Кроме здесь упомянутых работали в "Возрождении" Иван Шмелев, автор замечательной повести "Человек из ресторана", Илья Сургучев, автор "Осенних скрипок", пьесы, которая некогда шла чуть ли не во всех российских театрах, Борис Зайцев, всегда остроумная Тэффи, фельетонисты Александр Яблоновский, Амфитеатров, бывший редактор "Аполлона" Сергей Маковский, балетоман Плещев и другие, немало написавшие и хорошего и дурного на своем веку. Но в этой главе я выбираю лишь наиболее характерных, таких, которые с особой полнотой отражали идеологию гукасовского печатного органа.

Рожденная эмигрантским бытием, идеология эта сочетала официально проповедуемый лозунг "Во имя России!" да порой еще самый кичливый шовинизм ("Все равно, рано или поздно, всех шапками закидаем!") с неверием в Россию, с неверием в русский народ, с признанием за ним какого-то "греха", который он должен искупить, чтобы обрести равноправие с другими народами.

Один из идеологов "Возрождения", граф Александр Салтиков, глухой старик с умом отточенным и циничным, прямо заявлял (в частных беседах еще откровеннее, чем в писаниях), что только чужеземная прививка способна двинуть вперед Россию, что империя была создана выходцами из других стран, преимущественно из Германии, что Брюсы, Минихи, Остерманы были лучшими проводниками российской великодержавности, что сам Иван Грозный, подвыпивши, кичился не чисто русским происхождением.

Эта идеология рождала у некоторых пессимизм. Так, одно время сотрудничавший в "Возрождении" публицист Вейдле, тоже возводивший в культ понятие "европейской христианской цивилизации", приходил к выводу, что настала эра некоей третьей России, в корне отличной от первой, то есть допетровской Руси, и от второй, начинающейся с Петра, — России дворянской культуры. Третья Россия, говорил он, обрела, быть может, новую силу, но в плане культуры эта третья Россия — шаг назад, и с этим, увы, ничего не поделаешь.

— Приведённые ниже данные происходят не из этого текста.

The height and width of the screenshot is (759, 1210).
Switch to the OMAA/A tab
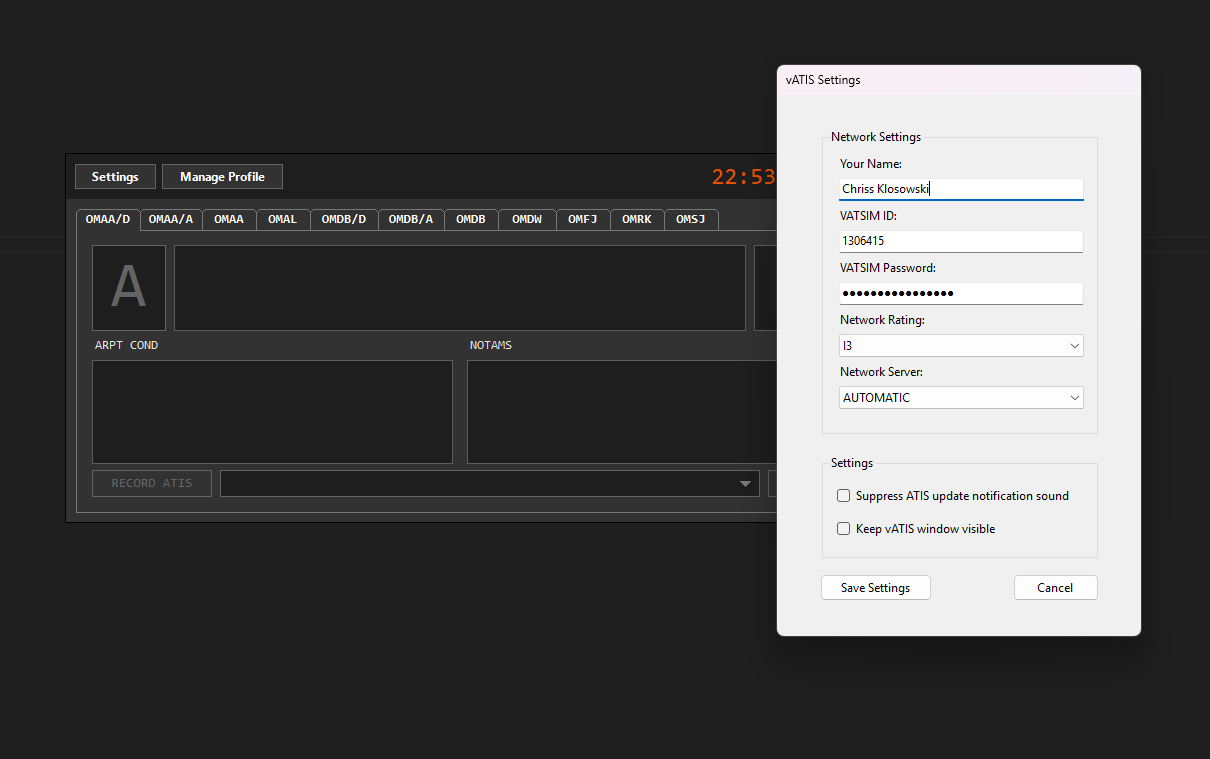coord(171,219)
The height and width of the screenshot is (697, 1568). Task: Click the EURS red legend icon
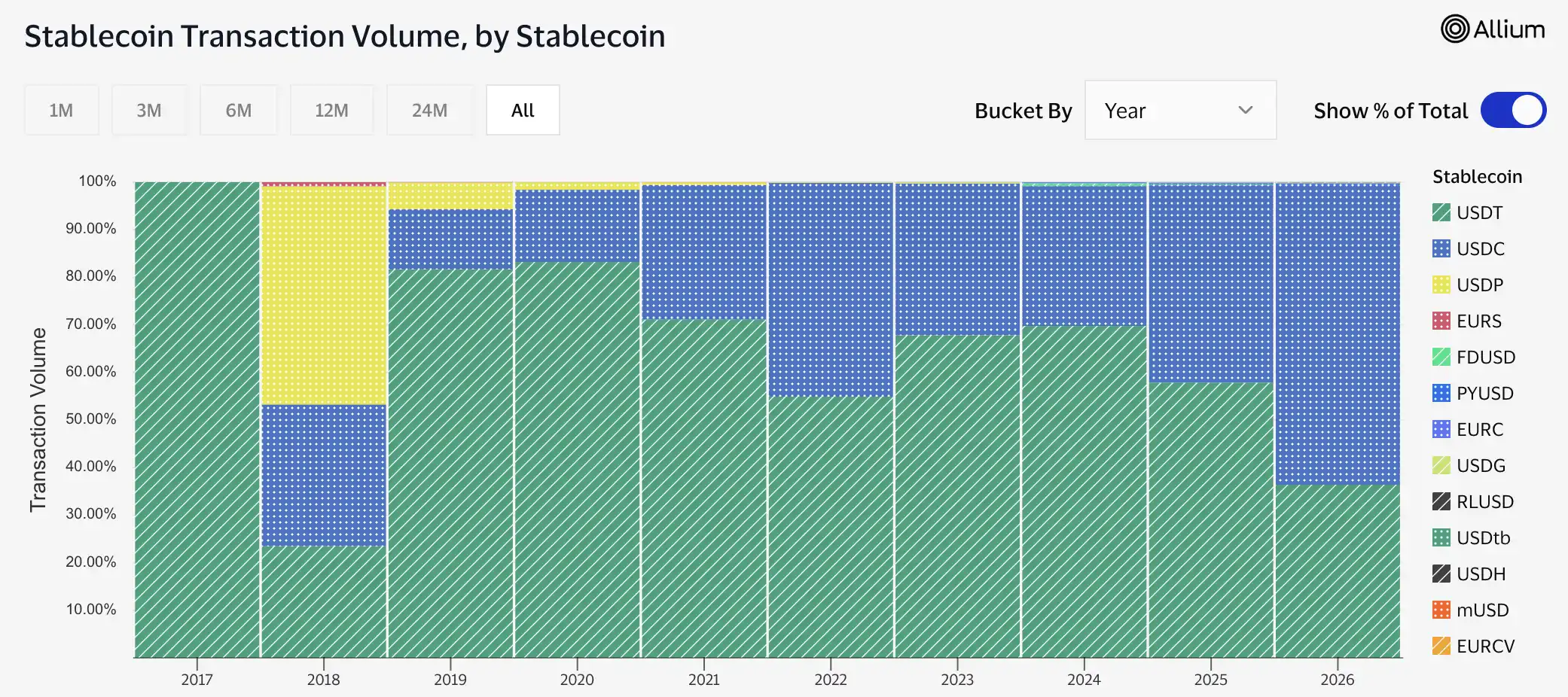1441,321
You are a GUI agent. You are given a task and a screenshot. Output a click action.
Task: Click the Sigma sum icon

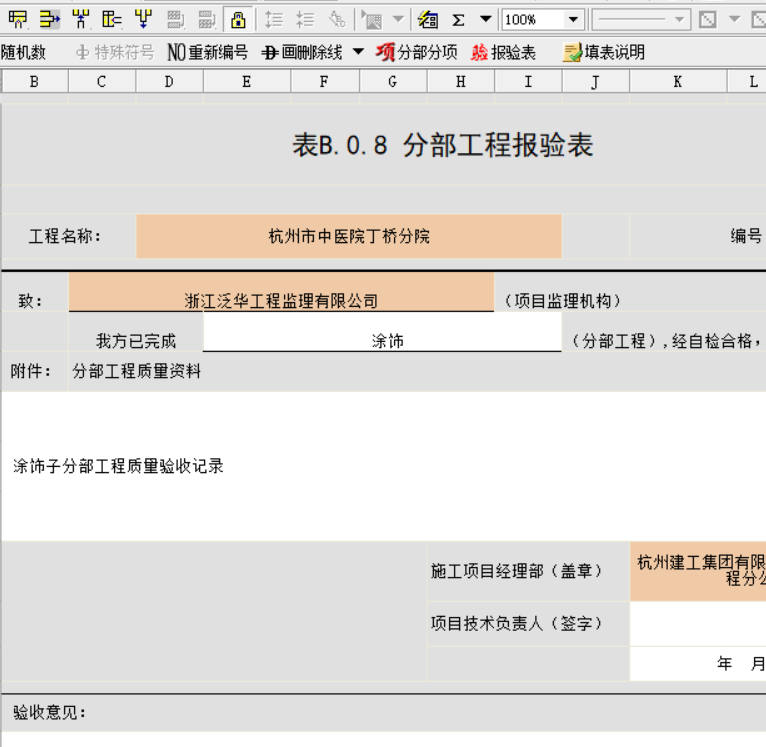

Были в "Возрождении" и исключения. Рощин, например, который еще до меня вернулся на родину и в 1956 году скончался в Москве. Был Иван Лукаш, умерший до 22 июня 1941 года.

Лукаш родился в Петербурге и был сыном швейцара Академии художеств. Близость к памятникам культуры, к хранилищу классического искусства с детства наложила на него свою печать. Величие имперской столицы озарило его, и ему захотелось, чтобы вся Российская держава была столь же гармоничной и ясной, как фасады петербургских дворцов. Он сотворил себе идеал просвещенной и великой империи, объединяющей под знаменем Державина и Пушкина, Петра и Екатерины многие культуры и народы. В русском XVIII веке видел он зачатки этого "светлого царства". Монархия Александра III и Николая II, псевдонародничество и непримиримое православие представлялись ему попранием лучших имперских традиций. Поэтому молодым вольноопределяющимся Преображенского полка он радостно приветствовал Февральскую революцию. Но Октябрь показался ему хаосом, ниспровергающим в бездну все" что он лелеял и что вдохновляло его.

Писать он начал совсем молодым, еще в России, и многие предсказывали ему тогда большую будущность. Но в эмиграции его дарование уже не могло найти живительной почвы. Коренастый и круглолицый, чисто русской внешности человек, Иван Лукаш тоже уходил от действительности, от современной России, в мир призраков, но искренне, любовно тосковал по родине и, чтобы тоску эту заглушить, погружался в поэтизацию прошлого. Он не принял революции, но муратовской ненависти к революции в нем не было. Он любил писать о веселой царице Елизавете, о суворовских гренадерах, о баталиях и пирах той поры, когда прорубившая в Европу окно молодая Россия впервые изумила и испугала высокомерный западный мир. Писания его были стилизацией, но не жеманно-утонченной, как у художников "Мира искусства, а крепкой, даже нарочито грубоватой по тону, стремившейся передать героику русского крепостного мужика в пудре и треуголке, переходившего Чертов мост или штурмовавшего Измаил. И все же это было только стилизацией: чего-то непосредственного, действительно заветного, не хватало в творчестве Лукаша.